Strategies for ongoing self-care

  1. Frequently listen to music you enjoy.
  2. Massage. Appropriate non-sexual touch is not just a luxury, it’s requirement for well-being. If there is a scarcity of healthy physical touch in your life, outsource it!
  3. Make dates with yourself. Plan some time alone doing something that nourishes or inspires you. It can be reading, working on a hobby, visiting a museum or art gallery, or going out to a movie at your favorite theater by yourself. Or go bigger: Plan a fun weekend getaway with yourself.
  4. Get outside every single day, preferably in nature. When it’s warm, run your fingers or toes through some grass.
  5. Plant something—a tree, a small vegetable garden, a flower, or a roomful of orchids.
  6. Balance the natural negative bias of the brain by listening to inspiring podcasts and audiobooks when you drive.
  7. Build something with blocks or Legos, using only your imagination instead of instructions. Play with paper, colors, and pictures. Draw or sculpt things just for fun, with no requirement to be “good.” Try making a vision board to give shape to your dreams and aspirations, without the need to be “realistic.”
  8. Sing along with your favorite songs.
  9. Practice gratitude and appreciation. Keep a daily or ongoing gratitude list or a list of things you appreciate about yourself. This is not mere positive thinking. It is, to use Dr. Daniel Siegel’s words, “Using the mind to change the brain to change the mind.”

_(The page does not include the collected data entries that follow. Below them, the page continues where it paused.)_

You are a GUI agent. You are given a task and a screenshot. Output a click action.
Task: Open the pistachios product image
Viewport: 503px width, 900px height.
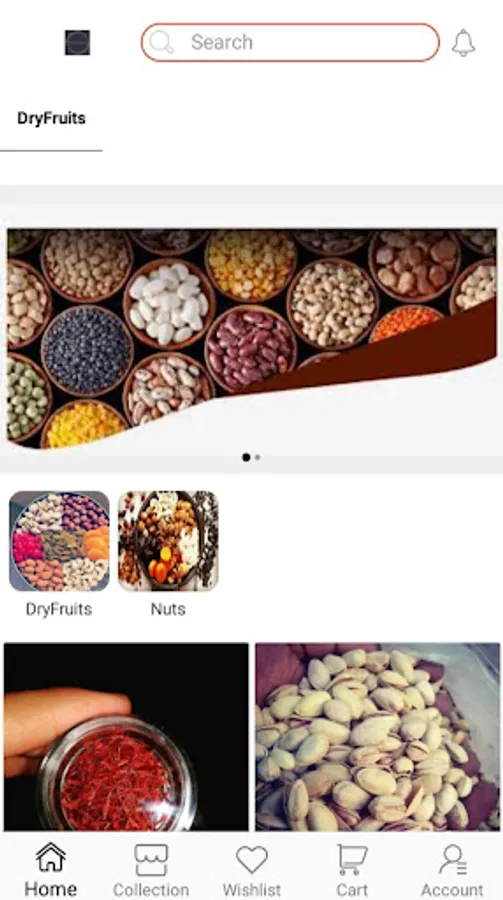point(377,736)
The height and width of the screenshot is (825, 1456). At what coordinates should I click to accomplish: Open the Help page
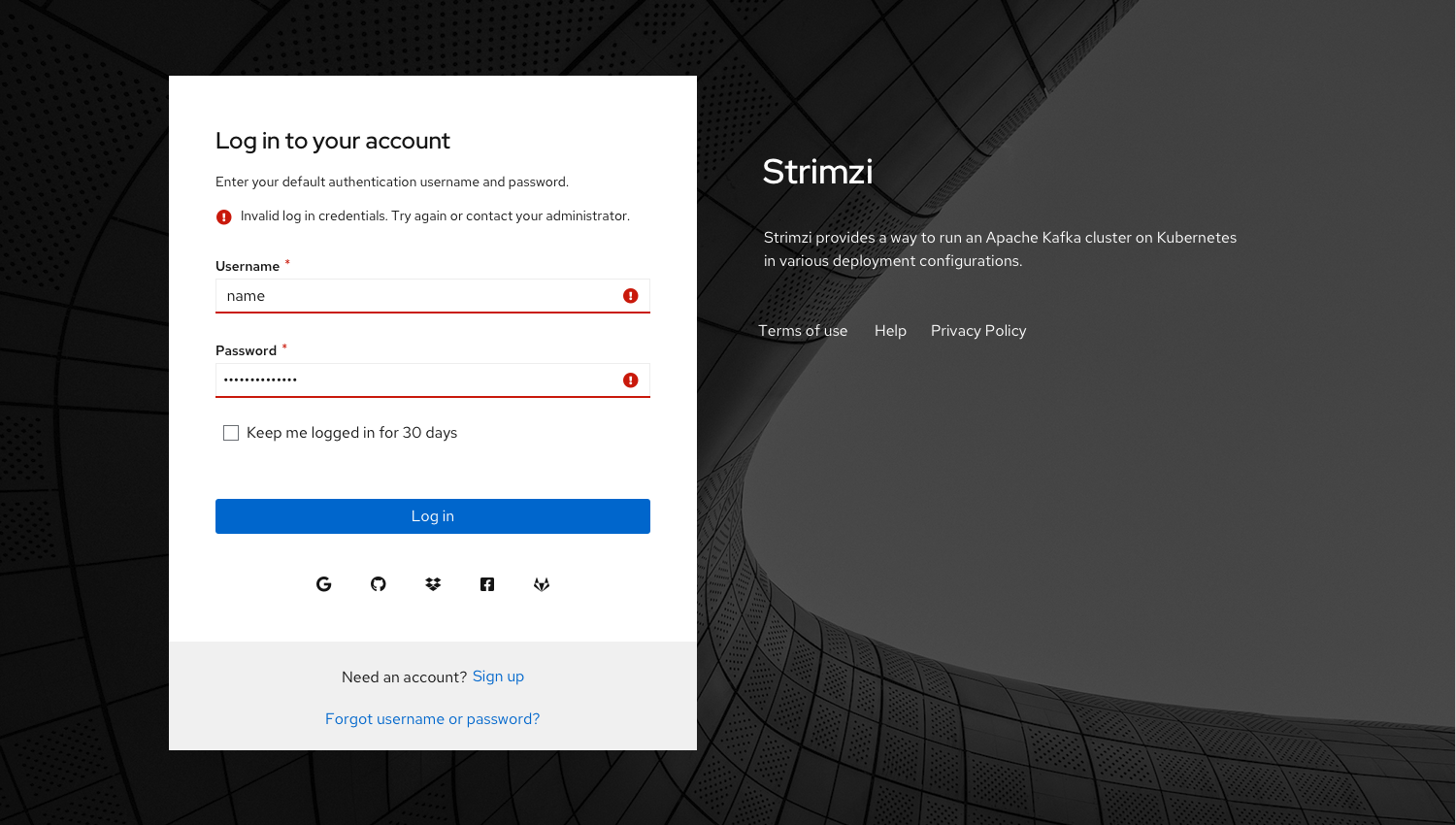(888, 330)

  10. Mindfulness meditation. Mindfulness meditation is a well-researched strategy for improving mood, calming anxiety, and reducing the recurrence of depression. With practice, it thickens the area of the prefrontal cortex responsible for generating feelings of happiness and well-being.

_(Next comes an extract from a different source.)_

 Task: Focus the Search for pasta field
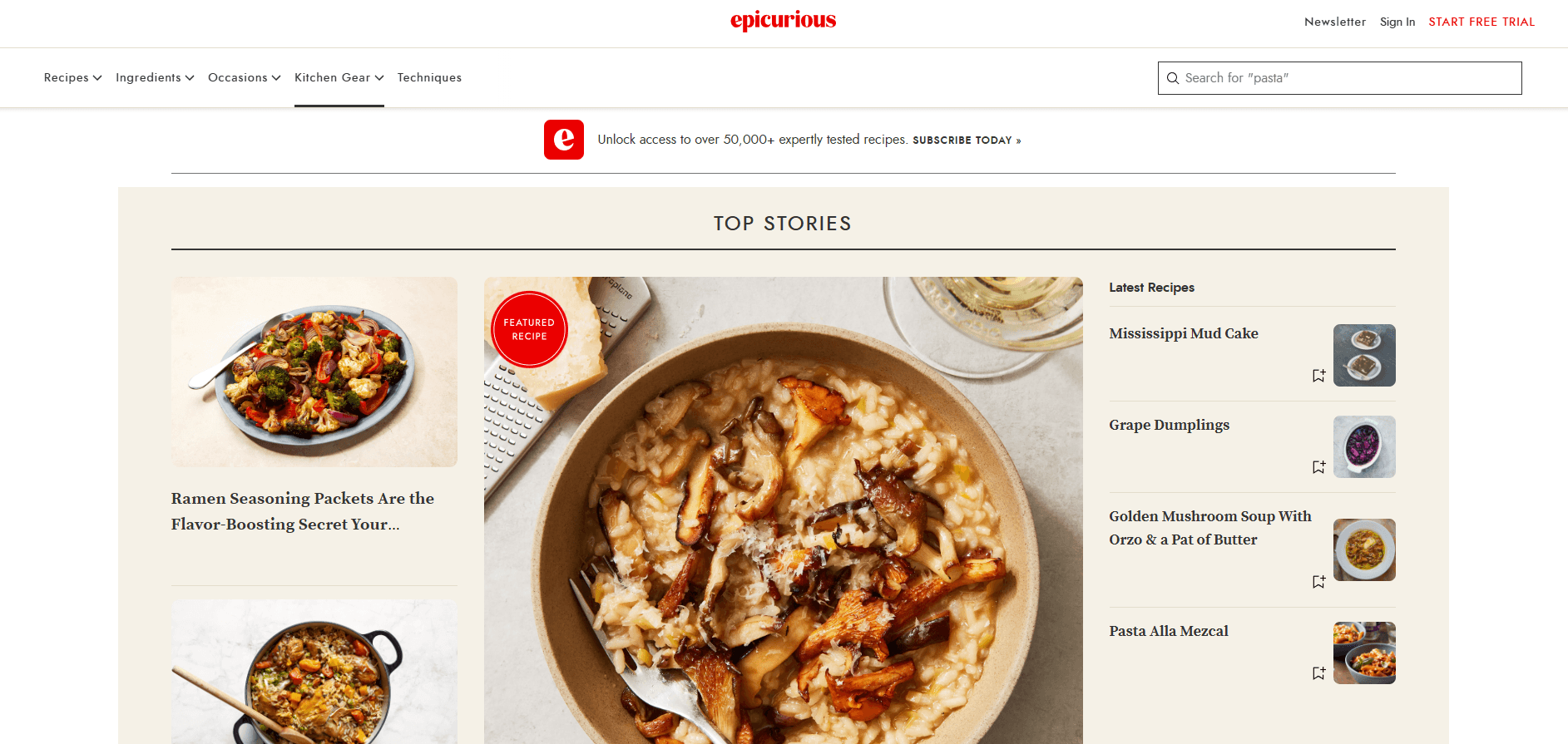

  11. Self-defense class and/or strength building. If you were bullied or abused as a child, consider taking a self-defense course or bodybuilding to change your perception of yourself from victim to powerful adult.
  12. Cultivate a positive relationship with money. Keep track of money coming in and going out so you always know how much money you have right now. Use that to create a spending plan based on what you actually earn and spend, with the focus on self-care. Just ending your terminal vagueness about the disposition of your money can be life changing.
  13. Eat a nourishing, well balanced diet. Staying healthy is a good enough reason, but the added reason is that feeding yourself nourishing food is a highly symbolic, potent, and cumulative act of self-care that changes how you think of yourself.
  14. Get enough sleep. Make space in your life for naps and rest.
  15. Make exercise a regular part of your life. Do it. Start as small as you need to, and do something you like. The 10 minute walk you take every day is better than the 45 minute run you never get around to.
  16. Tend your body. Don’t put off dental or medical care. Make a point to care for your body as you would for a beloved child.
  17. Take a yoga class.
  18. Buy yourself a little something just because you want it.
  19. Keep a photo of yourself as a young child someplace where you see it frequently. Direct feelings of warmth and acceptance to this child.
  20. Don’t buy poor quality or low fashion clothing just because it’s on sale. Save up for good quality clothes, shoes, and other goods. (You’re not required to overspend! You can still buy high quality items on sale.)
  21. Incarnate. Cultivate an awareness of your own body and the sense of yourself in it.
  22. Recalibrate your brain through participating regularly in synchronous activities such as line dancing, choral singing, drumming circles, or yoga, tai-chi or chi-gong classes.
  23. Try to be a source of support, hope, and inspiration for others who are struggling to achieve self-care. This isn’t just a noble gesture. It creates beneficial changes in your own neurochemistry.

There are many more ideas for self-care than can fit into one article. Try these, or simply ask, “What would I do for a child of mine who felt like this?” And do it.